2006-01-18
Wie denkt die persische Jüdin über den iranischen Präsidenten Ahmadinedjad?
Was will sie ihm sagen?
Spürt sie die gemeinsame - orientalische (!) - Seelenlage, den inneren Gleichtakt?
Unterschätzt sie nicht den tiefen Graben zwischen dem uralten Osten und dem entronnenen, zerronnenen Westen?
Was sagt sie ihm unter vier Augen?
Mach jetzt keine Fehler, und achte auf falschen Applaus.
Du hast, um Israel zu treffen, wo es ihm weh tut, den Holocaust zu einem Thema gemacht, hast ihn in Zweifel gezogen, hast die Europäer und vor allem die Deutschen und Österreicher als die historisch Verantwortlichen beim Namen genannt.
Um deine Zweifel aus der Welt zu schaffen, willst du in Teheran eine internationale Konferenz abhalten, die alle dich bewegenden Fragen bezüglich des Holocaust klären soll.
Ich lebe in Kalifornien, in der Nähe der mexikanischen Grenze, auf internationalen Flughäfen gerate ich unter Terrorismus-Verdacht, weil man in mir sofort die Frau aus dem Orient erkennt und ich - geboren im Iran und mit dem Personenstatus «staatenlos» (!) - keinen amerikanischen Paß habe.
Der tägliche Kultur-Rassismus ordnet mich dir, deinen Landsleuten, der sogenannten «Dritten Welt» zu.

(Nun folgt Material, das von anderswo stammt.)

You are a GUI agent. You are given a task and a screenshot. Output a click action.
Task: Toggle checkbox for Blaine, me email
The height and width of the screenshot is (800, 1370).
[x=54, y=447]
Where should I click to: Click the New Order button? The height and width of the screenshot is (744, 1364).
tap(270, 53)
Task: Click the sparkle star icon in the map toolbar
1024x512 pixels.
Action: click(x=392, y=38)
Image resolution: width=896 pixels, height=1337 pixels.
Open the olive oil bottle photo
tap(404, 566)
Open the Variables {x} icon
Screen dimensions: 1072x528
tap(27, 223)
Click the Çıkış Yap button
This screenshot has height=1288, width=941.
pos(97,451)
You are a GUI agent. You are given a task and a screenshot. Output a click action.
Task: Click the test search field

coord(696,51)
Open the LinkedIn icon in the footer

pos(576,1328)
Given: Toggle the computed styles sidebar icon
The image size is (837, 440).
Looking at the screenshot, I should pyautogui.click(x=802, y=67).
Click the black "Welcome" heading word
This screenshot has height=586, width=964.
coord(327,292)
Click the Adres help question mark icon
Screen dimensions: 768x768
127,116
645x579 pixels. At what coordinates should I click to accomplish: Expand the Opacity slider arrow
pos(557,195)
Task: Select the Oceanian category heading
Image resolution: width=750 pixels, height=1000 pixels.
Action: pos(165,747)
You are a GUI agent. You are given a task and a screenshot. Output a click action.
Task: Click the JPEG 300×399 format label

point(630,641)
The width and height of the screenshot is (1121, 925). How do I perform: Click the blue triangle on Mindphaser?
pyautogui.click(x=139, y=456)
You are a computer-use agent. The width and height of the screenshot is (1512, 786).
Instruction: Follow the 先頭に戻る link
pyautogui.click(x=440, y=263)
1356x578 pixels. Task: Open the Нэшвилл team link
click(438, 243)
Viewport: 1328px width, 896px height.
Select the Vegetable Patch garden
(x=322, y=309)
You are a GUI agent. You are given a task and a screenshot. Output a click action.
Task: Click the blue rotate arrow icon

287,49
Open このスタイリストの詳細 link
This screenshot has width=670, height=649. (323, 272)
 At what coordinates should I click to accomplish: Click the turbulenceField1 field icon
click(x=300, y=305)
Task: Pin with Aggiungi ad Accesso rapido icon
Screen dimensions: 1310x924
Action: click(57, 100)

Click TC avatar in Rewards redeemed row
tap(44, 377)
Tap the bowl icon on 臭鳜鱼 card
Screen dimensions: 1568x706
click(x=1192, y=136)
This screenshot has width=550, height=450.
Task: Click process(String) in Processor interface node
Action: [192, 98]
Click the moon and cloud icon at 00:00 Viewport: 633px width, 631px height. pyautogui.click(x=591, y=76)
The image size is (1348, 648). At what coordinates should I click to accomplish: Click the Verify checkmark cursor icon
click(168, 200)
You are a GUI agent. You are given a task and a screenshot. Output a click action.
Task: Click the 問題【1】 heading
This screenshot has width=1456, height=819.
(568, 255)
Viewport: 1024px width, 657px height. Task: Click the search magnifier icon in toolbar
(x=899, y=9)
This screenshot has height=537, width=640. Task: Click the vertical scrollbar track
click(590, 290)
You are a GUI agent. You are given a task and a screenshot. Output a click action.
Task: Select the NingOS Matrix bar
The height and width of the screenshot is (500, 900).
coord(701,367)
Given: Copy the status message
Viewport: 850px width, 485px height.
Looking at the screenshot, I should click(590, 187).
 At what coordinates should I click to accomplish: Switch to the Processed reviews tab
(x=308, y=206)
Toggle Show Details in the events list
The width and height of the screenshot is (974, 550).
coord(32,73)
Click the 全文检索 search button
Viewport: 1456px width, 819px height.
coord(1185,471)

Ich bin Middle East und außerdem Jüdin, was in den Staaten zunehmend problematisch wird.
Ich liebe Israel, meine Jerusalemer Großeltern sind vor einiger Zeit gestorben, eine platonische Erinnerung verbindet mich mit dem Heiligen Land.
Wenn du jetzt den Armen im Iran, wie Peretz den Armen in Israel, zu ihrem Recht verhelfen willst, stolz und entschieden den Iran gegen seine Feinde verteidigst, bin ich bei dir, schlägt mein persisches Herz hörbar in die weite Geschichte zurück und verknüpft untilgbare Wünsche und Träume für alle Zeit.
Wenn es dir jedoch nicht gelingt, die - von dir erkannten (!) - Unterschiede zwischen dem aktuellen politischen Judentum und seiner ewigen Religion so deutlich hervor zu heben, daß keine Zweifel an dir übrig bleiben, dann hast du etwas falsch gemacht, dann werde ich dich aus meinem Herzen verlieren.
Das heilige Israel und der heilige Islam sind Geschwister - was ich bei dieser Gelegenheit auch an Israel sage und schreibe.